Cedric E. Stephens, Contributor
Question: Three female relatives and I were travelling in a car to attend a wedding on the north coast. I had an accident on the highway at about 7:30 a.m. while going through Hanover. The car hit something and ran off the road. When I reported the accident to my insurers, they said the claim process would take six to eight weeks. Two weeks later, I met with an investigator. I was told that I would hear from the insurers in two weeks. After a month had passed I called the insurers. They said that I would hear from them in two days. Two days later, a man called saying he was from the insurer. He said that he wanted to meet me. I discovered that he was another investigator. When we met, he asked where the vehicle was bought, who planned the trip, selected the route and chose the time to travel. After 16 weeks, the company made an offer of settlement. They refused to pay any portion of the storage fee even though the processing time for the claim exceeded their estimate. The vehicle was stored at a repair shop where it was usually serviced. They also decreased the sum insured by $1.16 million even though a valuation was done months before the accident. Depreciation was the first reason that they gave for the reduction. When I questioned this, they said that the sum insured for the vehicle was too high. Is it right for the company to drag out the claims process and then refuse to pay even a portion of the storage fee? Do insurers have the right to insure a vehicle for an amount chosen by their valuator and to pay out pay out less at the time of a claim?

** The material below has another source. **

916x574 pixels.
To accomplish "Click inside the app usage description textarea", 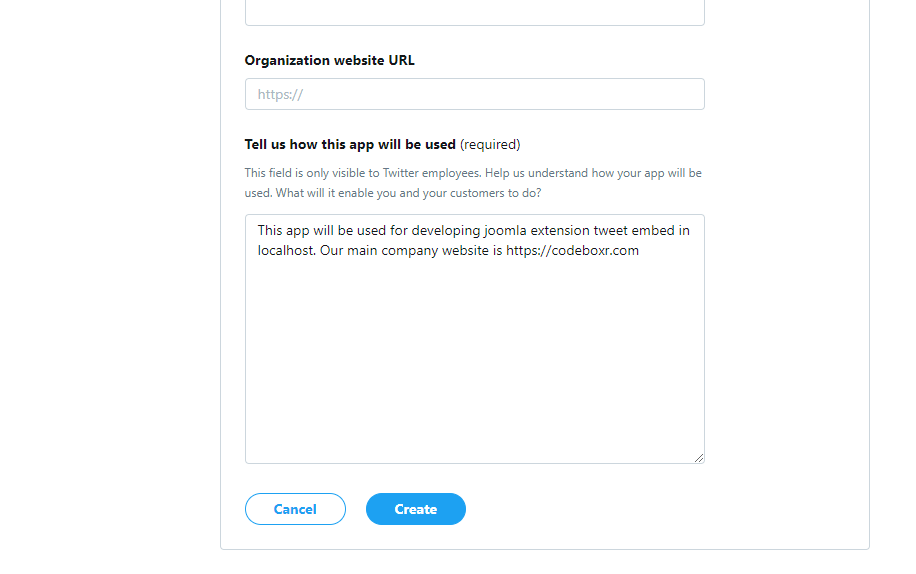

Helpline: Even though the subject of last week's article -Unpaid mature policy highlights gap in regulatory system was about life insurance, there are links between your questions and those that email@example.com. asked. How insurance is conducted and fairness are at the root of both sets of questions. The newly appointed deputy director of our non-bank regulator, the Financial Services Commission (FSC) , clarified certain parts of the comments that I made last week about market conduct and prudential regulation.
He wrote: "Although we place greater emphasis on prudential regulation, the legislation (The Insurance Act, 2001) does contain market conduct provisions to do with the settlement of benefits and claims. It also deals with information to the policyholders and the issue of misleading representation by the companies. It does not give us the authority to instruct the companies on pricing or the selection of risks." My friend is absolutely correct. Section 120 (1) of the act - which deals with the much-hated average clause - is a good example of a market conduct issue.
About two years ago, the FSC released a document, IR-GUID-09/08 0014, 'Market Conduct Guidelines on Best Practice for Motor Insurance Claims'. The guidelines represent the minimum standards for the settlement of these types of claims. Rules (or regulations) numbered 132-139, which were enacted under The Insurance Act, also provide a framework for the settlement of claims. The actions of your insurers (and their agents, the investigators) should therefore be examined in the context of your insurance contract, the regulations and the motor-claim guidelines.
The guidelines require that insurers:
1. Respond promptly to reasonable requests by claimants upon submission of claims.
2. Provide reasonable guidance to facilitate a claim on a contract of insurance. This will require the insurer to provide an explanation of how the insurer will handle the particular claim and advise the claimant of what is required of them at an early stage in the process.
3. Claims procedures documents are readily available to claimants.
4. Keep the claimants informed as to the progress of the claim, including the internal and external procedures to resolve disputes.
5. Settle claims promptly, once liability has been established.
More specifically, the guidelines compel insurers upon receipt of the insured's claim to:
a. "Establish a claims log to record the activities undertaken pursuant to the claims process;
b. "Respond in writing or by telephone within five working days;
c. "Advise with an explanation whether the claim is covered by the insured's policy; and
d. "Provide the claimant with an explanation of the claims process, including the required documentation and reports."
I will leave you to pass judgement on whether or not your insurers have complied with the minimum guidelines and best practices of the regulator.
Clause no. 135 of the Insurance Regulations is also relevant. Sub-clause (1) reads: "Payment of claims shall be made with unavoidable delay if (a) the insured event has been proved, (b) liability under the policy has been agreed, (c) the amount payable by the insured agreed, and (d) entitlement of the insured to receive payment has been established." Subclause (2) continues: "All moneys payable under the contract, other than benefits for loss of time, shall be paid by the insurer within 30 days after it has received proof of the claim." Subclause (3) imposes a penalty when insurers are tardy in settling claims. It says: "When the payment of a claim is delayed more than two months, the insurer shall pay interest on the cash sum due."
Read your policy and then try to negotiate a fairer settlement with your insurer using the information that I have provided. If you succeed in getting a better offer, drink a toast to the folks at the FSC; they drafted the claims guidelines and regulations. Finally, my suspicions are that two investigators were assigned to handle your claim because of when and where the accident occurred and the fact that another vehicle was not involved.